WHAT TO PRODUCE: Across the listing, the lines that include "width" must be tallied and reported as a bare number.
————————
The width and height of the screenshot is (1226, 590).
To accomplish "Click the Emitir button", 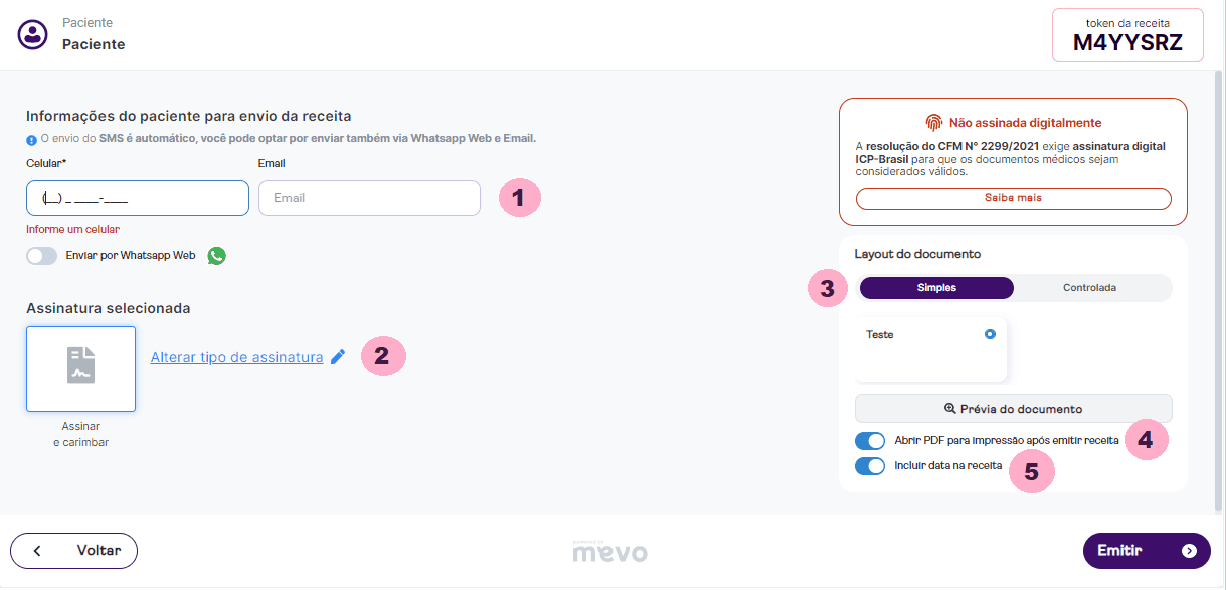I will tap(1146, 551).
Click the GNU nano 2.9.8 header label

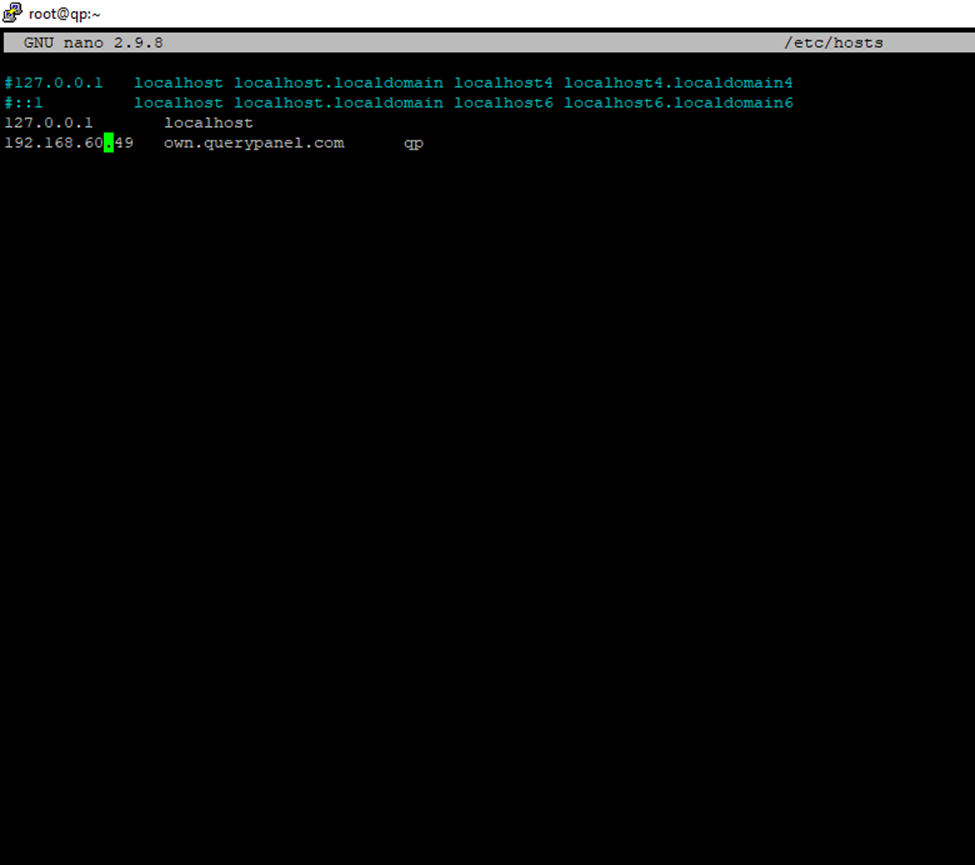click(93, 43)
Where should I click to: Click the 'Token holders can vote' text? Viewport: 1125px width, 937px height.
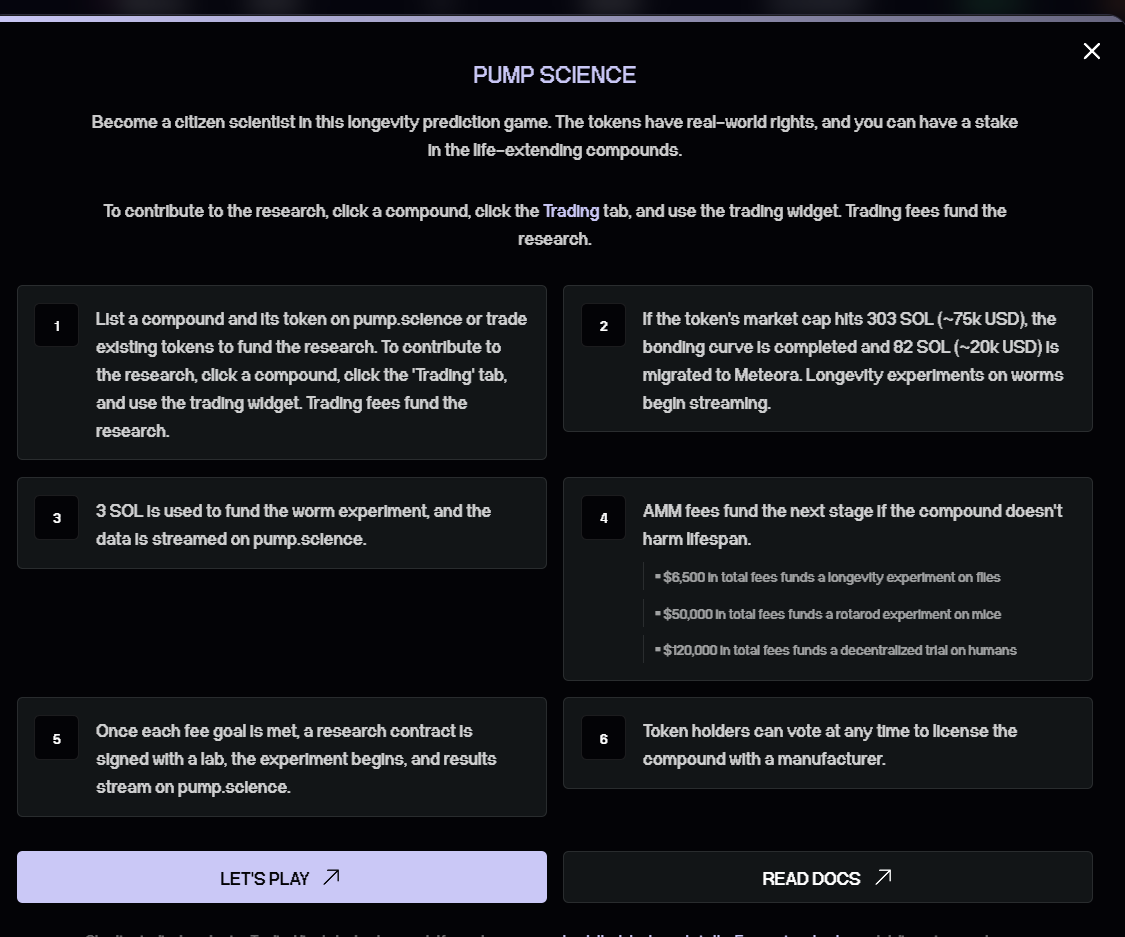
————————
SOLUTION FOR THIS EXERCISE: 2